__AIM OF THE EXERCISE__. Using the data beneath this instruction, retype only the lines from the one that contains "Contacto (52, 1110)" down to the one that contains "Sugerencias (132, 1110)", both included, exactly as they appear.

__MATERIAL FOR THE TASK__.
◇ ◇ ◇ ◇
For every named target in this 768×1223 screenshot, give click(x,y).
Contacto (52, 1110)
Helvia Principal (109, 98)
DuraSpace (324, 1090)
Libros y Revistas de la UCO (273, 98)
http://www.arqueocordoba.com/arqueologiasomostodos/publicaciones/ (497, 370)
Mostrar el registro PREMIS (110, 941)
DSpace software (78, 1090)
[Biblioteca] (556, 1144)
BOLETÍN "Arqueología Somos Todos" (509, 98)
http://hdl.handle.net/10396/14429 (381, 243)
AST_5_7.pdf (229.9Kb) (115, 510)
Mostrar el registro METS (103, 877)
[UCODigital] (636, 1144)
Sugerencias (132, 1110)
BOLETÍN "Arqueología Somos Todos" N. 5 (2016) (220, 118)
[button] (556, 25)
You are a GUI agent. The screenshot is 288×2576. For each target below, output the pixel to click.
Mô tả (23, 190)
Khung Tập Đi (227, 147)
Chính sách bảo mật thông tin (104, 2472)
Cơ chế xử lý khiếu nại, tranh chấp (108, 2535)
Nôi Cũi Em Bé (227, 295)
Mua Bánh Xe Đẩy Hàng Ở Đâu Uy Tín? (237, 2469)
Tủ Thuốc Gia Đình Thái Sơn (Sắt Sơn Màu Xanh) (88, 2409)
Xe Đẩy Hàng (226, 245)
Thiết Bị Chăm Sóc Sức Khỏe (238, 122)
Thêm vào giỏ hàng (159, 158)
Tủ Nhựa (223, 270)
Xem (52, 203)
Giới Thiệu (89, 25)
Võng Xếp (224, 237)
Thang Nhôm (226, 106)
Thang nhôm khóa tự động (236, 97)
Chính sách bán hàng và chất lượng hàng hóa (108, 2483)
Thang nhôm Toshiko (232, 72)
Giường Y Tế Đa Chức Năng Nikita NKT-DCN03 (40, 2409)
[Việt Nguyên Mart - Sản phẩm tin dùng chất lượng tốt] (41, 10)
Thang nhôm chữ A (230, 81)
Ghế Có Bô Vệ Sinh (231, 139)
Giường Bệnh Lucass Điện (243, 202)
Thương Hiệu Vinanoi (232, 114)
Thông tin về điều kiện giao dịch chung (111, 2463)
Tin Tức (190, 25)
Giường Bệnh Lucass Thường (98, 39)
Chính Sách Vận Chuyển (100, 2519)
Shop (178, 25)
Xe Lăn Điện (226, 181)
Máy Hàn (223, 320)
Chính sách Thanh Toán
◇ ◇ ◇ ◇
__THE COMPLETED TASK__.
Contacto (52, 1110)
Helvia Principal (109, 98)
DuraSpace (324, 1090)
Libros y Revistas de la UCO (273, 98)
http://www.arqueocordoba.com/arqueologiasomostodos/publicaciones/ (497, 370)
Mostrar el registro PREMIS (110, 941)
DSpace software (78, 1090)
[Biblioteca] (556, 1144)
BOLETÍN "Arqueología Somos Todos" (509, 98)
http://hdl.handle.net/10396/14429 (381, 243)
AST_5_7.pdf (229.9Kb) (115, 510)
Mostrar el registro METS (103, 877)
[UCODigital] (636, 1144)
Sugerencias (132, 1110)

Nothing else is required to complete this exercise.